Mind you, DOJ’s investigation, going back long before Smith joined it, has had to reach this bar on the testimony or legal process covering others by dint of various privileges, including attorney-client, executive, and speech and debate. But thus far, DOJ has usually used warrants, not subpoenas, with people who might be subjects or targets of the investigation.

There’s one known exception, of a person at the center of suspected crimes who nevertheless received a subpoena: Rudy Giuliani, in November (the CNN report on the subpoena emphasized the request for documents, but Reuters’ coverage said the subpoena asked for testimony as well). Notably, though, given how centrally involved Rudy was in suspected crimes leading up to the coup attempt, that subpoena asked for documents pertaining to the potential criminal behavior — the misspending of money raised by Save America PAC — of others. Indeed, DOJ seems to be treating subpoenas about discreet topics individually, meaning a witness who might have a good deal of exposure in one area may nevertheless be asked to testify about another area.

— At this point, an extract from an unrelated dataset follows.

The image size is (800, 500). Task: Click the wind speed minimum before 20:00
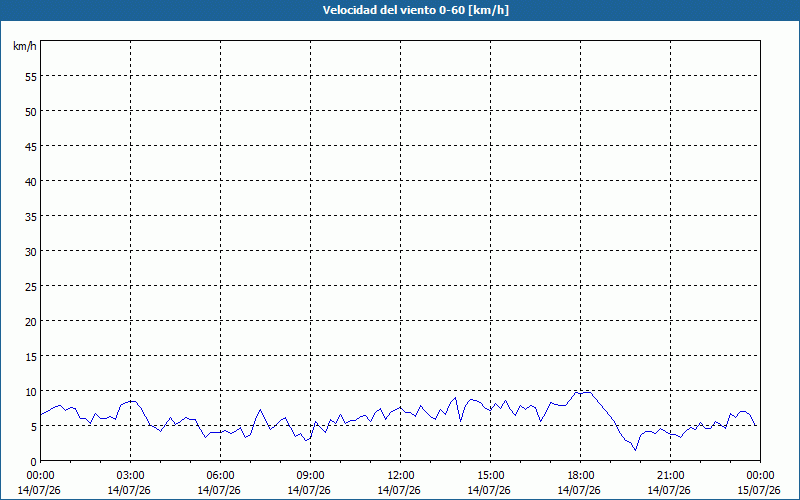pos(635,450)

Something similar could be true here.

Trump’s PAC gave Meadows’ NGO, Conservative Partnership Institute, $1 million long after January 6, and CPI received the bulk of the money spent by the PAC.

Trump’s Save America PAC on July 26 gave $1 million to the Conservative Partnership Institute, the group where Meadows is a senior partner.

The donation came less than four weeks after the House voted to establish a select committee to investigate the January 6, 2021, insurrection at the US Capitol. In December, the House voted to recommend that the Department of Justice pursue criminal charges against Meadows for refusing to cooperate with the committee’s probe.

Trump’s political organization has amassed $122 million in cash reserves, his team announced Monday.

The $1 million to Meadows’ non-profit made up most of the $1.35 million in donations that Trump’s PAC disbursed to political organizations and candidates in the second half of 2021.

Since then, the organization has been described as the “insurrectionists’s clubhouse,” the key player in efforts to push the Republican Party even further right, including during Kevin McCarthy’s fight to be Speaker.  The policies pursued by Meadows’ organization are not, on their face at least, criminal; they would be protected by the First Amendment. But Trump’s decision to fund it using funds raised promising the money would be used for something else might be.

Who knows? Maybe the subpoena seeks information more central to the events leading up to January 6. Perhaps it’s an effort to obtain Signal texts that Meadows didn’t otherwise turn over to the Archives. Perhaps Terwilliger is just that good, and Meadows is out of legal danger for his role in stoking a coup attempt.

But the most interesting detail of this subpoena is not that DOJ sent it, but that someone so obviously exposed himself would get one.

Update: Roger Sollenberger, one of the best campaign finance reporters, has a long discussion of how Trump laundered money from the Save America PAC through other entities, including CPI.